These signs allow pedestrians to move freely across intersections without disturbing the flow of traffic. Roads have existed for thousands of years. Similar to those systems from years ago, the transport system today is also designed for trade, travel, and easy passage. The roads are required to be clear enough for vehicles and other means of transportation to import items into cities and towns as well as export items out of cities and towns. Often, thoroughfares lead pedestrians and means of transportation into areas of rest, consumerism, and fellowship. Therefore, the reasoning behind thoroughfares is not only to decrease congestion, but also to allow the citizen body to shop, consume, and perpetuate that kind of circularity. Main Streets are synonymous with retail. Disneyland’s Main Street, USA is a prime example of the consumerism expected on a typical Main Street. The shops and galleries are next door to banks and restaurants in a deliberate way to not only grab the attention of a pedestrian or passerby, but to keep them interested. Pedestrians and drivers leave thoroughfares and spill into Main Street to consume, shop, and be entertained. 

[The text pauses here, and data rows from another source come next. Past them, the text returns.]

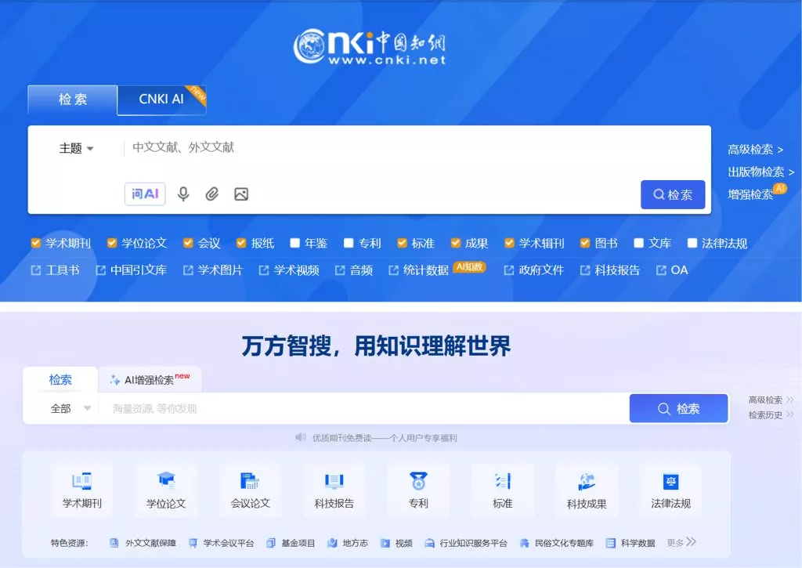Open the 法律法规 legal resource panel
The image size is (802, 568).
(x=670, y=490)
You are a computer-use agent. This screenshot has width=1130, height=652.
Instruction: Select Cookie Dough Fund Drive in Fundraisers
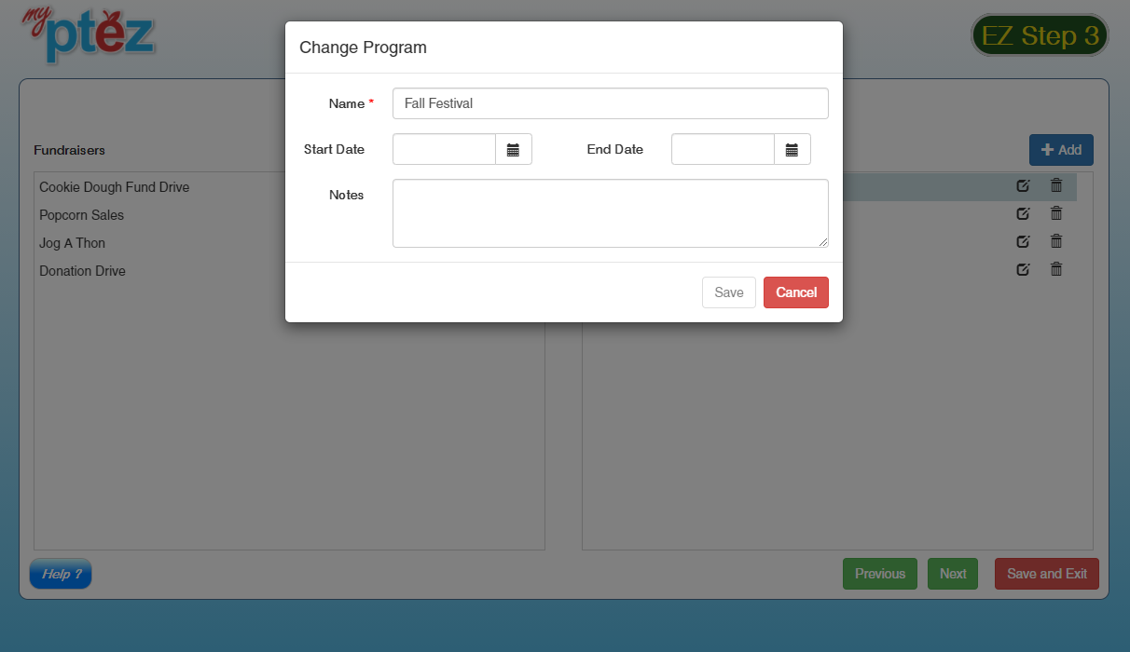114,187
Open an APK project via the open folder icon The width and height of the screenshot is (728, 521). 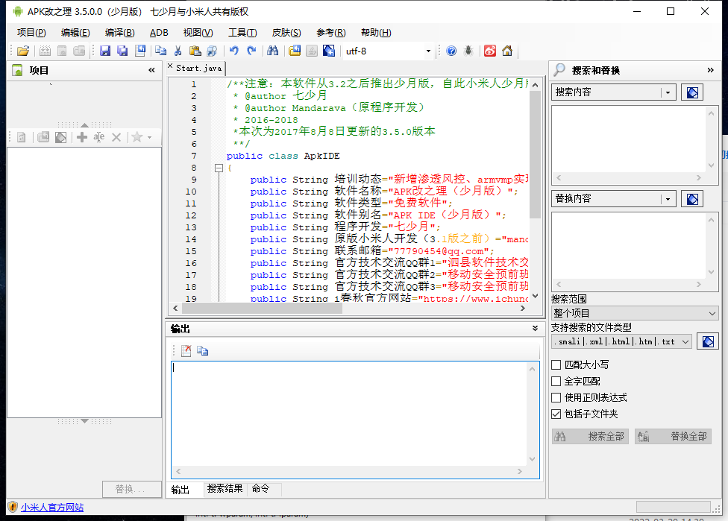click(x=22, y=50)
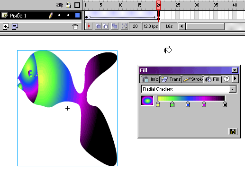Click Edit Multiple Frames icon
The height and width of the screenshot is (171, 245).
click(x=115, y=26)
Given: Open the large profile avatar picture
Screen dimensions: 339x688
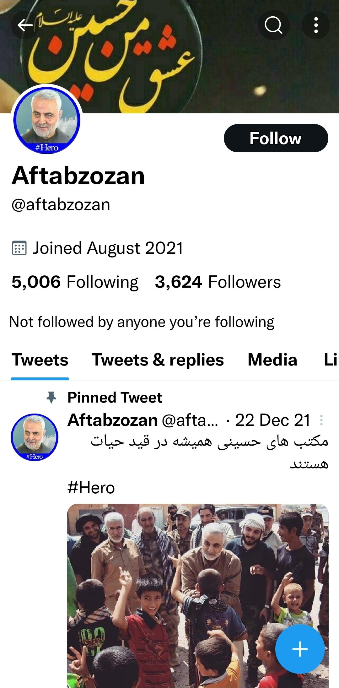Looking at the screenshot, I should (x=47, y=120).
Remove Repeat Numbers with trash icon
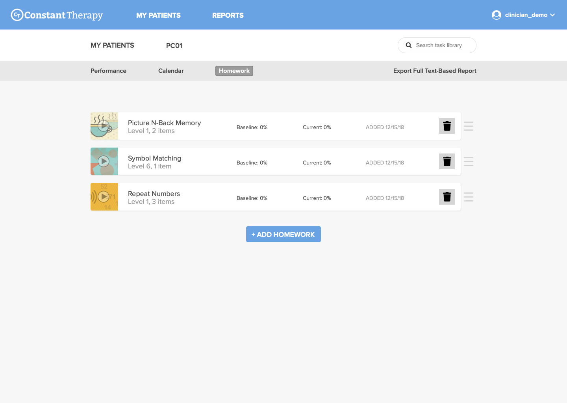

Open areas like Main Street allow the passage of cars and pedestrians with its own road system. Downtown Columbia, South Carolina has its own Main Street, which is made up of restaurants, shops, galleries, hotels, and banks. This model of Main Street is a heavily populated area designed to appease the consumer. The flow of thoroughfares steer drivers and pedestrians into Main Street to shop, buy, eat, and be catalogued. The majority of the establishments on Main Street are used to target the affluent. There are over nine banks in the area. The banks serve as further incentive to stay on Main Street. The installation art pieces outside of restaurants and business establishments are also aimed at keeping pedestrians occupied in the area. The art pieces are designed to take up just enough time, so that pedestrians and passersby linger in the area before stumbling into other stores. Main Street is also heavily watched. Not only is there a number surveillance cameras atop the street lights, but there are also surveillance boxes that surround the buildings. The surveillance boxes monitor the areas in front of buildings and the intersections. These forms of technology are aimed at remedying congestion. The surveillance cameras are to prevent criminal actions. Surveillance cameras are also there in an attempt to premediate any and perhaps all potential crimes within the sphere.  In Premediation: Affect and Mediality after 9/11, Grusin writes, “Premediation is in this sense distinct from prediction. Unlike prediction, premediation is not about getting the future right. In fact it is precisely the proliferation of competing and often contradictory future scenarios that enables premediation to prevent the experience of a traumatic event by generating a low level of anxiety as a kind of affective prophylactic” (46). The premediated action is forewarned by the presence of surveillance. 

Cameras cannot stop criminals from committing crimes. The cameras are placed in areas to intimidate criminals and are there just in case criminals act against law-abiding citizens. In doing so, the camera assumes all citizens are potential criminals and that anyone who may exit or enter the space is suspicious. The surveillance cameras are positioned to act in the place of security guards. 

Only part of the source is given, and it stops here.